TASK STATEMENT: No record may be omitted; give all of them again exactly.

RECORDS SUPPLIED:
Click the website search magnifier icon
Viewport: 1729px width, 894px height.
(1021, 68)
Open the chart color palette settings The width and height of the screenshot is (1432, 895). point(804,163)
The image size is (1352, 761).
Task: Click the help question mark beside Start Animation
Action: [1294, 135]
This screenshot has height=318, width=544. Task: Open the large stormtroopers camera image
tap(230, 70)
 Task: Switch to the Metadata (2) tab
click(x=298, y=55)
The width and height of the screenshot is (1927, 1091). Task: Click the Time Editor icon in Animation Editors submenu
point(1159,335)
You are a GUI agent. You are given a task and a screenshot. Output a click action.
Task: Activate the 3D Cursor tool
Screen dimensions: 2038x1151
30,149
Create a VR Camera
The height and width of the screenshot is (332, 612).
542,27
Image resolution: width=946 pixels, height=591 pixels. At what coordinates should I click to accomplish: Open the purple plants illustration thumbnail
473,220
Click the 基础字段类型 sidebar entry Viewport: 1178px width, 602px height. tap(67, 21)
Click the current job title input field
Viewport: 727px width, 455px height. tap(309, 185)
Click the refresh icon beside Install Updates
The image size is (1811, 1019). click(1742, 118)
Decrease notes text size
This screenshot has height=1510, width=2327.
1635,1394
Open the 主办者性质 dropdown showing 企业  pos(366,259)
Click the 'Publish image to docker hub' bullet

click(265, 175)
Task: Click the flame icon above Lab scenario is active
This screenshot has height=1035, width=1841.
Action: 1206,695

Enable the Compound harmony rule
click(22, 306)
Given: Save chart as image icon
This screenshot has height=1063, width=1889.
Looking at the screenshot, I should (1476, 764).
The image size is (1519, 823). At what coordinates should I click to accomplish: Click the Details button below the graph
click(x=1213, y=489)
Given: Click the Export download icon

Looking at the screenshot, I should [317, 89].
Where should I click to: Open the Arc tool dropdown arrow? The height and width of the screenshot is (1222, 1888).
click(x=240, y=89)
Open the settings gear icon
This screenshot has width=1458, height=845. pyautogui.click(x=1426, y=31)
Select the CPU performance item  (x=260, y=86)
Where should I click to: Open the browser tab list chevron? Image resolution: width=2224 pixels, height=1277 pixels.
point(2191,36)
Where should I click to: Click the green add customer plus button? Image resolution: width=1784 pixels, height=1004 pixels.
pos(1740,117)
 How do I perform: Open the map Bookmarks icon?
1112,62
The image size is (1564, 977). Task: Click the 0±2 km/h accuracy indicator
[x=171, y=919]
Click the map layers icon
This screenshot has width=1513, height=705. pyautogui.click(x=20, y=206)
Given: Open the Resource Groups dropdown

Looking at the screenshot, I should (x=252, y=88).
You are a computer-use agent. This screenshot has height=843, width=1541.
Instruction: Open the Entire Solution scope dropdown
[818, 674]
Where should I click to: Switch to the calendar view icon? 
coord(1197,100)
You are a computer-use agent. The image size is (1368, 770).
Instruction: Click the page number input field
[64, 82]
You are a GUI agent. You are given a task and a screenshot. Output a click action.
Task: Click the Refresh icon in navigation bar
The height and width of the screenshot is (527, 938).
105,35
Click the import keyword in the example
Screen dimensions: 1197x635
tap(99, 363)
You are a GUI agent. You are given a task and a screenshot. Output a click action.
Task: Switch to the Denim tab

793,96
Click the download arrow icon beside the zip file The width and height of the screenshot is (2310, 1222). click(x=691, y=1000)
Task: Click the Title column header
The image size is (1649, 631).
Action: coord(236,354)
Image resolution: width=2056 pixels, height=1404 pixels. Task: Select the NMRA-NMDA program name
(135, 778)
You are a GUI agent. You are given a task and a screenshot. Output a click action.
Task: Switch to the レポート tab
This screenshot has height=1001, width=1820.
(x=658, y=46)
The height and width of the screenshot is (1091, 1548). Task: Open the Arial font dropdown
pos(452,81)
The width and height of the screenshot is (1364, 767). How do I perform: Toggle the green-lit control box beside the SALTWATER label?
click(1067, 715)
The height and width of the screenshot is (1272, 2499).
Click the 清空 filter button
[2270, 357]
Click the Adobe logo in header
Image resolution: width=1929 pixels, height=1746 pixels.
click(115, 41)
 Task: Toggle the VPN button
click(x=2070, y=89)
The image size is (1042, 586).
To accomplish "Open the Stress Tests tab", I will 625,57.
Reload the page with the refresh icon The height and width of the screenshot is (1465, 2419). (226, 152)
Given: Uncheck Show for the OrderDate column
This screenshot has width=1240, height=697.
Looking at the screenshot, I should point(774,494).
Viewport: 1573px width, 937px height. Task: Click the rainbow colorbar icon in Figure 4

WRITTEN SOLUTION:
Click the website search magnifier icon
Viewport: 1729px width, 894px height.
(1021, 68)
Open the chart color palette settings The width and height of the screenshot is (1432, 895). point(804,163)
The image size is (1352, 761).
Task: Click the help question mark beside Start Animation
Action: [1294, 135]
This screenshot has height=318, width=544. Task: Open the large stormtroopers camera image
tap(230, 70)
 Task: Switch to the Metadata (2) tab
click(x=298, y=55)
The width and height of the screenshot is (1927, 1091). Task: Click the Time Editor icon in Animation Editors submenu
point(1159,335)
You are a GUI agent. You are given a task and a screenshot. Output a click action.
Task: Activate the 3D Cursor tool
Screen dimensions: 2038x1151
30,149
Create a VR Camera
The height and width of the screenshot is (332, 612).
542,27
Image resolution: width=946 pixels, height=591 pixels. At what coordinates should I click to accomplish: Open the purple plants illustration thumbnail
473,220
Click the 基础字段类型 sidebar entry Viewport: 1178px width, 602px height. tap(67, 21)
Click the current job title input field
Viewport: 727px width, 455px height. tap(309, 185)
Click the refresh icon beside Install Updates
The image size is (1811, 1019). click(1742, 118)
Decrease notes text size
This screenshot has height=1510, width=2327.
1635,1394
Open the 主办者性质 dropdown showing 企业  pos(366,259)
Click the 'Publish image to docker hub' bullet

click(265, 175)
Task: Click the flame icon above Lab scenario is active
This screenshot has height=1035, width=1841.
Action: 1206,695

Enable the Compound harmony rule
click(22, 306)
Given: Save chart as image icon
This screenshot has height=1063, width=1889.
Looking at the screenshot, I should (1476, 764).
The image size is (1519, 823). At what coordinates should I click to accomplish: Click the Details button below the graph
click(x=1213, y=489)
Given: Click the Export download icon

Looking at the screenshot, I should [317, 89].
Where should I click to: Open the Arc tool dropdown arrow? The height and width of the screenshot is (1222, 1888).
click(x=240, y=89)
Open the settings gear icon
This screenshot has width=1458, height=845. pyautogui.click(x=1426, y=31)
Select the CPU performance item  (x=260, y=86)
Where should I click to: Open the browser tab list chevron? Image resolution: width=2224 pixels, height=1277 pixels.
point(2191,36)
Where should I click to: Click the green add customer plus button? Image resolution: width=1784 pixels, height=1004 pixels.
pos(1740,117)
 How do I perform: Open the map Bookmarks icon?
1112,62
The image size is (1564, 977). Task: Click the 0±2 km/h accuracy indicator
[x=171, y=919]
Click the map layers icon
This screenshot has width=1513, height=705. pyautogui.click(x=20, y=206)
Given: Open the Resource Groups dropdown

Looking at the screenshot, I should (x=252, y=88).
You are a computer-use agent. This screenshot has height=843, width=1541.
Instruction: Open the Entire Solution scope dropdown
[818, 674]
Where should I click to: Switch to the calendar view icon? 
coord(1197,100)
You are a computer-use agent. The image size is (1368, 770).
Instruction: Click the page number input field
[64, 82]
You are a GUI agent. You are given a task and a screenshot. Output a click action.
Task: Click the Refresh icon in navigation bar
The height and width of the screenshot is (527, 938).
105,35
Click the import keyword in the example
Screen dimensions: 1197x635
tap(99, 363)
You are a GUI agent. You are given a task and a screenshot. Output a click action.
Task: Switch to the Denim tab

793,96
Click the download arrow icon beside the zip file The width and height of the screenshot is (2310, 1222). click(x=691, y=1000)
Task: Click the Title column header
The image size is (1649, 631).
Action: coord(236,354)
Image resolution: width=2056 pixels, height=1404 pixels. Task: Select the NMRA-NMDA program name
(135, 778)
You are a GUI agent. You are given a task and a screenshot. Output a click action.
Task: Switch to the レポート tab
This screenshot has height=1001, width=1820.
(x=658, y=46)
The height and width of the screenshot is (1091, 1548). Task: Open the Arial font dropdown
pos(452,81)
The width and height of the screenshot is (1364, 767). How do I perform: Toggle the green-lit control box beside the SALTWATER label?
click(1067, 715)
The height and width of the screenshot is (1272, 2499).
Click the 清空 filter button
[2270, 357]
Click the Adobe logo in header
Image resolution: width=1929 pixels, height=1746 pixels.
click(115, 41)
 Task: Toggle the VPN button
click(x=2070, y=89)
The image size is (1042, 586).
To accomplish "Open the Stress Tests tab", I will 625,57.
Reload the page with the refresh icon The height and width of the screenshot is (1465, 2419). (226, 152)
Given: Uncheck Show for the OrderDate column
This screenshot has width=1240, height=697.
Looking at the screenshot, I should point(774,494).
Viewport: 1573px width, 937px height. Task: Click the rainbow colorbar icon in Figure 4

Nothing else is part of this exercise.